◆ **PROVIDED ENTRIES**
────────

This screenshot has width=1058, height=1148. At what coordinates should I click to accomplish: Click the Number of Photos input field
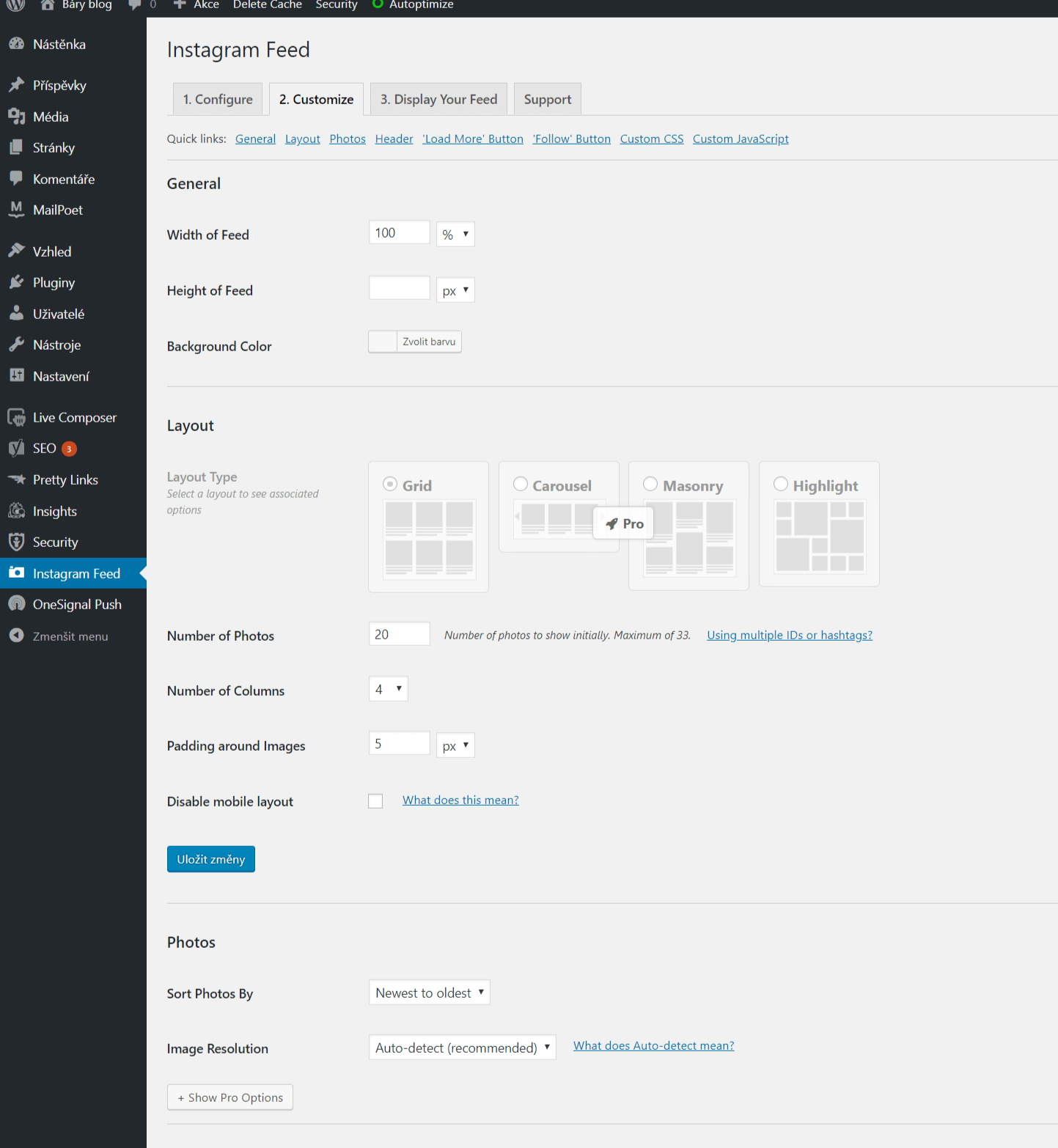pyautogui.click(x=399, y=634)
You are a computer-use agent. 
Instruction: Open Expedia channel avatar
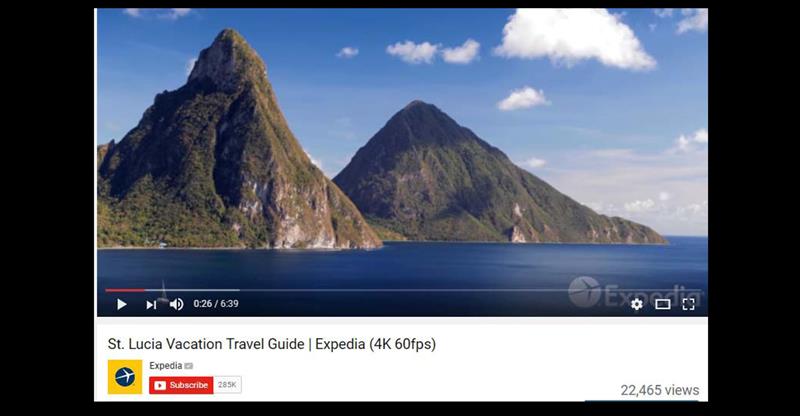tap(125, 377)
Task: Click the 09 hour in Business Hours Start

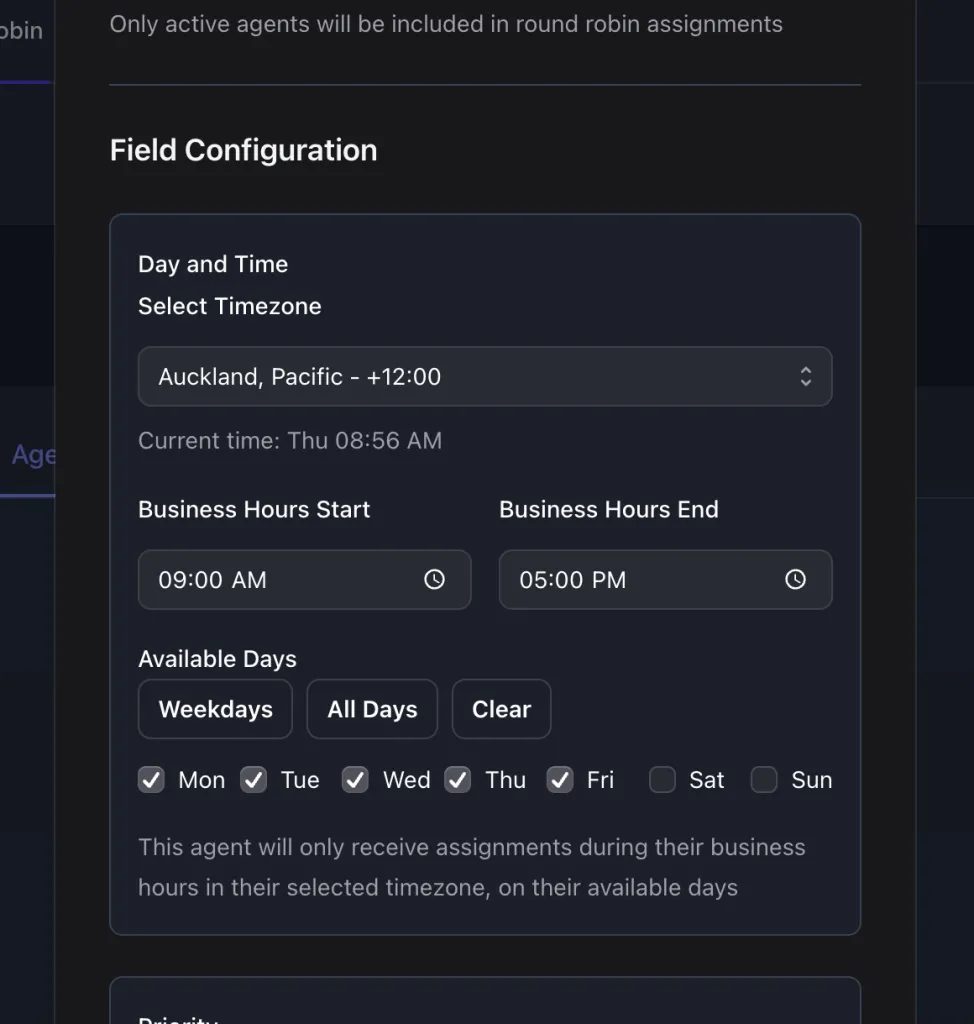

────────

What this calls for is a word-for-word copy of the listing above, pictures excluded.

This screenshot has width=1058, height=1148. At what coordinates should I click to accomplish: Click the Number of Photos input field
pyautogui.click(x=399, y=634)
You are a computer-use agent. 
Instruction: Open Expedia channel avatar
tap(125, 377)
Task: Click the 09 hour in Business Hours Start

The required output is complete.